1,11 Euro für ein Suppenhuhn, das ja immerhin mal ein Lebewesen war. Von der (moralischen) Geschmacklosigkeit mal abgesehen - wie kann sich der Verkauf für diesen Preis rentieren? Es wurde mal gefüttert und untergebracht, getötet, transportiert, gelagert, verkauft?!?! Wer verdient daran?

Böse (oder informierte?) Zungen behaupten, dass es sich bei Suppenhühnern um ehemalige Legehennen handelt. Die haben somit ihre Fütterung und Unterbringung bereits bezahlt, ist doch "schön", wenn man dann noch was für die "Entsorgung" bekommt...
Guten Appetit...
bei der Massentierhaltung - und dem damit verbundenen Leid der Tiere - kein Problem ...
der Vegetariusmus lebe hoch ...!
littletiger am 16. Februar 2008 20:10 Auch Salat hat Gefühle Hasi ;-))
Dann können wir gar nichts mehr essen, wenn Salat (oder Pflanzen) auch Gefühle haben! Vielleicht geht es dann auch mit der Saat der Pflanzen!
ja tigerle, aber der Salat hat doch keine Augen, die mich hilfesuchend anschauen und sagen: bitte schlachte mich nicht ;-))
Aber Kartoffel haben Augen, die Dich hilfesuchend anschauen können. Außerdem essen die Vegetarier den Tieren das ganze Grünfutter weg! Also seid Ihr quasi Mörder zweiter Klasse! wegschmeiß vor Lachen
Suppenhühner haben ihren Dienst getan und sind nicht so viel Wert, weil man es nur noch kochen kann. Und man weiß ja auch nicht, wo es aufgewachsen ist. Ich kaufe so ein billiges Fleisch nicht. Dann verzichte ich lieber.
Ja, das befürchte ich auch, aber trotzdem wird ja noch einiges Geld in sie investiert - Kühlung, Personal usw. Da kann doch kaum noch Gewinn bei rausspringen. Kann mir nur vorstellen, dass für die "Entsorgung der Legehennen" durch die "Abgeber" noch dazu gezahlt wird ?!

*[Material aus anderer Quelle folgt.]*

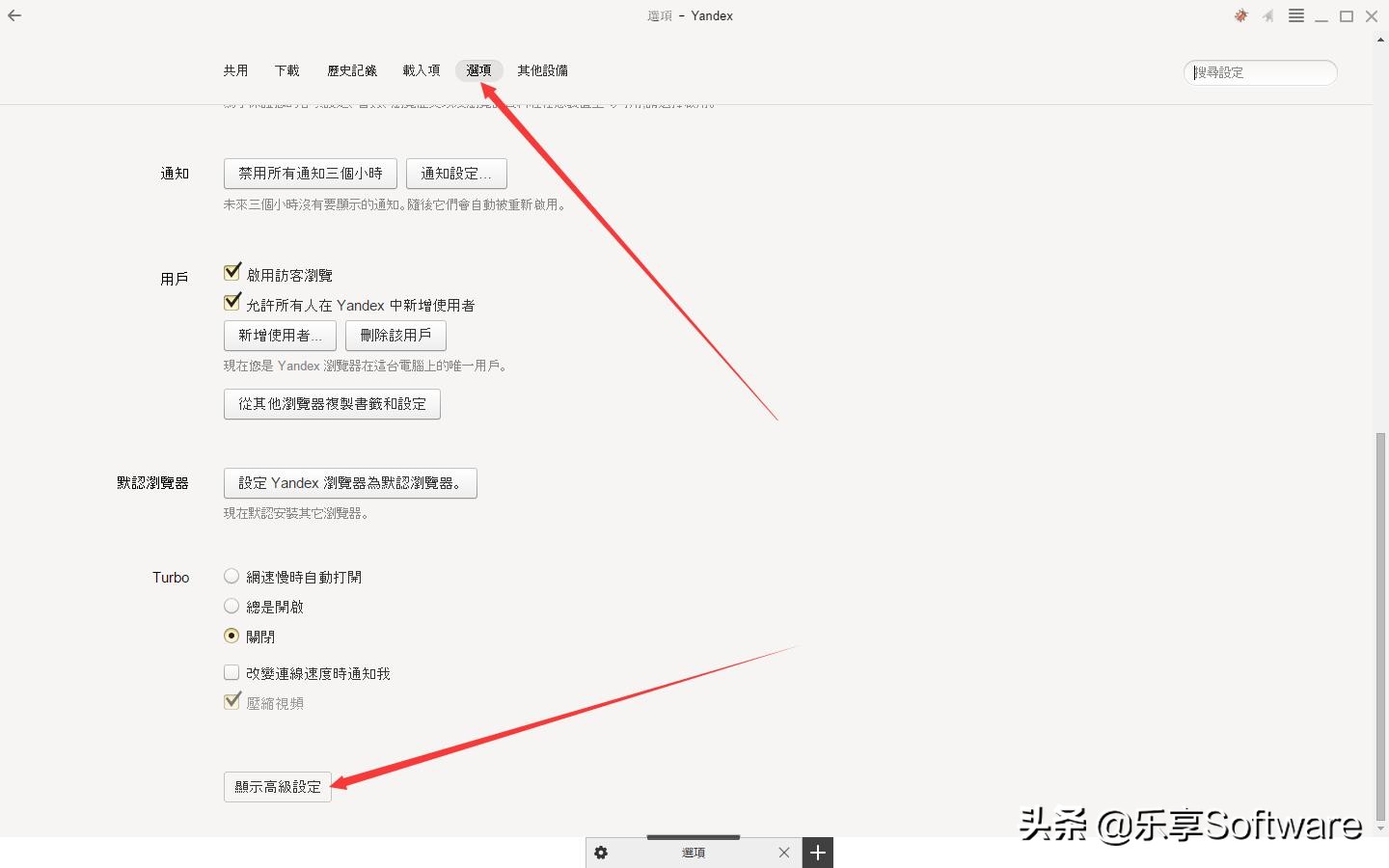
Task: Disable all notifications for three hours
Action: pos(310,174)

Ich habe durchaus schon Suppenhühner von so guter Qualität erwischt, die für die Suppe schlicht zu schade waren, und sie gebraten genossen. Ich könnte mir gut vorstellen, daß Marketingstrategen die Bezeichnung auch nutzen, um nicht absetzbare Überproduktionen an Brathühnern unauffällig an den Kunden zu bringen. Das Heruntersetzen des Preises für ein normales Huhn würde den Marktpreis leicht dauerhaft drücken. Die Gewinne wären deutlich kleiner, als wenn man Schleuderpreise für Suppenhühner veranschlagt.
Offensichtlich jeder einzelne Konsument, der so billig bedient wird. Und hiermit oute ich mich mal wieder als Moralapostel - aus genau dem Grund bin ich vor 13 Jahren Vegetarier geworden, weil mir dieser Umgang mit Tieren zuwider war.
Ja, das ist gut, aber das war ja nicht die Frage.

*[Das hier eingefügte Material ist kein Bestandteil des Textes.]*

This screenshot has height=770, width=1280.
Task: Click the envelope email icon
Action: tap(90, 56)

Beerdigung für das alte Huhn wäre teurer. So bringt es noch was

An so einem Huhn ist ja nix dran,wenn ich eine gute Suppe kochen will,koche ich nur Schenkel sind fleischiger oder eine Poularde!
Wie schon erwähnt, Suppenhühner sind ausgediente Legehennen. Sie haben gemäß Kosten/Nutzeneffekt ihren Dienst verrichtet und können nun nach getaner Arbeit in die/den Kiste/Topf hüpfen. Bei diesem Geschäft legt keiner drauf.